In Built on Lies, the author doesn’t hold back from challenging one of the most protected subjects in history, organized religion’s role in human suffering. His tone isn’t blasphemous; it’s brave. He explores how faith, originally meant to connect souls to truth, was converted into a tool of control. The Church, once a symbol of compassion, became an empire of profit cloaked in holiness. You can almost feel the tremor in his words when he describes how religion, instead of healing hearts, was used to justify theft, slavery, and death. It’s hard to read without thinking of the millions who believed they were serving God while feeding corruption.
How The Church Justified Conquest And Corruption
The book unfolds the story of the Papal Bulls, those decrees that handed Europe divine permission to conquer and enslave non-Christian people. It’s haunting. The idea that spiritual leaders blessed the destruction of entire nations under the banner of salvation exposes a darkness most people refuse to face. The author doesn’t soften his language or try to make readers comfortable. He speaks directly, naming the deception for what it was, a manipulation so massive that it reshaped civilization. By granting kings and merchants “holy authority,” the Church became the silent partner in one of humanity’s greatest crimes.

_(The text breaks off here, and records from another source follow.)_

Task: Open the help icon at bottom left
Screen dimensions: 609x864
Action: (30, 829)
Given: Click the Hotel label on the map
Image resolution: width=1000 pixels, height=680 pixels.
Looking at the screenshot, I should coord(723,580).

The Lasting Stain Of Religious Deception
Centuries have passed, yet the effects still linger. The wealth accumulated from those papal decrees built not only churches and cathedrals but entire nations. The author notes that the Church never truly repented for its role in slavery, not financially, not publicly, not spiritually. That silence, he suggests, is a wound that still bleeds. Reading those pages feels like standing in front of a vast cathedral built from human bones, beautiful from a distance, horrifying up close. You can almost hear the echoes of prayers said over the misery of those who never had a voice.
Why Truth Matters More Than Reverence
Some readers might feel conflicted, questioning how to balance faith with truth. The author answers that gently but firmly: questioning corruption doesn’t mean rejecting God. It means defending the essence of what faith should have been. He reminds us that blind loyalty to any institution allows evil to thrive. It’s not about tearing down belief, it’s about rebuilding it on honesty. His words cut deep because they come from conviction, not anger. There’s something freeing about seeing someone refuse to protect false holiness.
Reclaiming Spiritual Integrity In A Modern World
Toward the end, his tone shifts from confrontation to clarity. He invites readers to think of faith as something intimate and unowned, a relationship between truth and conscience, not church and crown. That’s the redemption arc of Built on Lies. It’s not a book that asks you to abandon belief, but to rescue it from centuries of distortion. The message is simple yet profound: the world cannot heal if the institutions that shaped it refuse to confess. To believe again, we must stop worshipping the ones who lied in God’s name and start listening to the voice that never did, truth itself.